From: Scott Robbins scottro11@gmail.com Date: May 06, 2016 12:32:55 PM To: CentOS mailing list centos@centos.org Subject: Re: [CentOS] resize lvm
On Fri, May 06, 2016 at 06:19:35PM +0000, Wes James wrote:
I have a laptop that I put centos 7 on and I started out with a 30gig
partition. I resized the other part of the disk to allow more space for centos. I then created an unformated partition in the available space, ran
pvcreate /dev/sda4
vgextend lvname /dev/sda4
lvextend -L 184.46G /dev/lvname/root
I find it easiest to do lvextend -l 100%VG /dev/lvname/rootI find it easiest to do lvextend -l 100%VG /dev/lvname/root. (Then, if practical, and since it's a laptop, I'm guessing it's not a production machine), reboot from a livecd or whatever and doing e2fsk -f /dev/lvmname/root
I don't know if it will solve your issue, but may be worth trying.
I found this:
# lvextend -l +100%FREE /dev/myvg/testlv
doing a search. What's the difference between 100%VG and 100%FREE?
Thanks,
-wes
On 05/06/2016 02:15 PM, Wes James wrote:
I found this:
# lvextend -l +100%FREE /dev/myvg/testlv
doing a search. What's the difference between 100%VG and 100%FREE?
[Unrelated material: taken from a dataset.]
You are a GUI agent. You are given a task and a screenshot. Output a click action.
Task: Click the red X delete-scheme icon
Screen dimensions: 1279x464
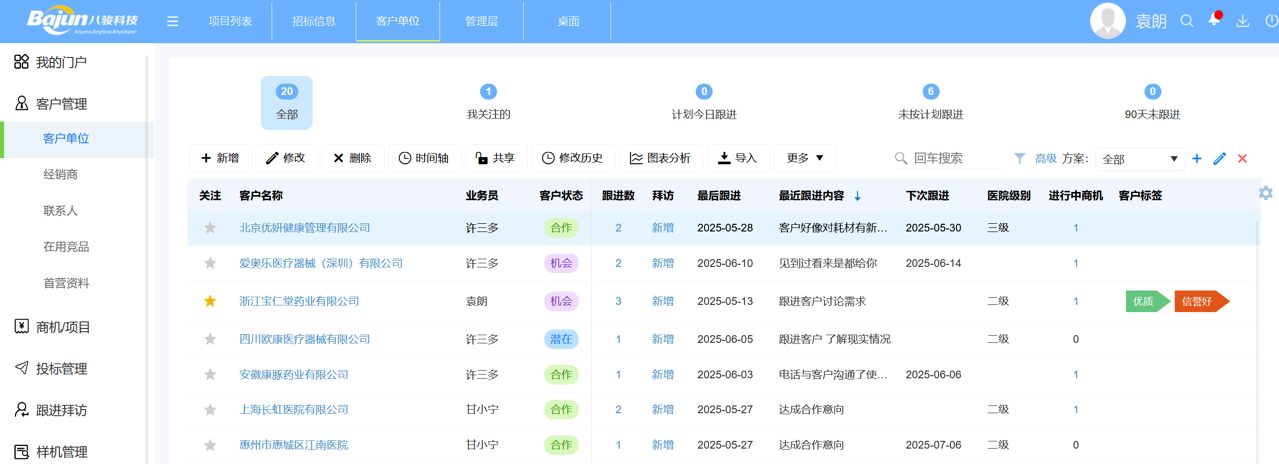(1243, 159)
For the special case of "100%" there is no difference. For values less than 100% with a non-empty VG, the two are quite different, e.g., (50% of VG) != (50% of the free space in VG).
On Sat, May 7, 2016 at 7:57 AM, Robert Nichols rnicholsNOSPAM@comcast.net wrote:
On 05/06/2016 02:15 PM, Wes James wrote:
I found this:
# lvextend -l +100%FREE /dev/myvg/testlv
doing a search. What's the difference between 100%VG and 100%FREE?
For the special case of "100%" there is no difference. For values less than 100% with a non-empty VG, the two are quite different, e.g., (50% of VG) != (50% of the free space in VG).
Thanks. This is the first time I'm worked with the lvm commands. I thought VG was a typo for GB, but I see in the help commands for lvm: lvdisplay and vgdisplay - vg is volume group.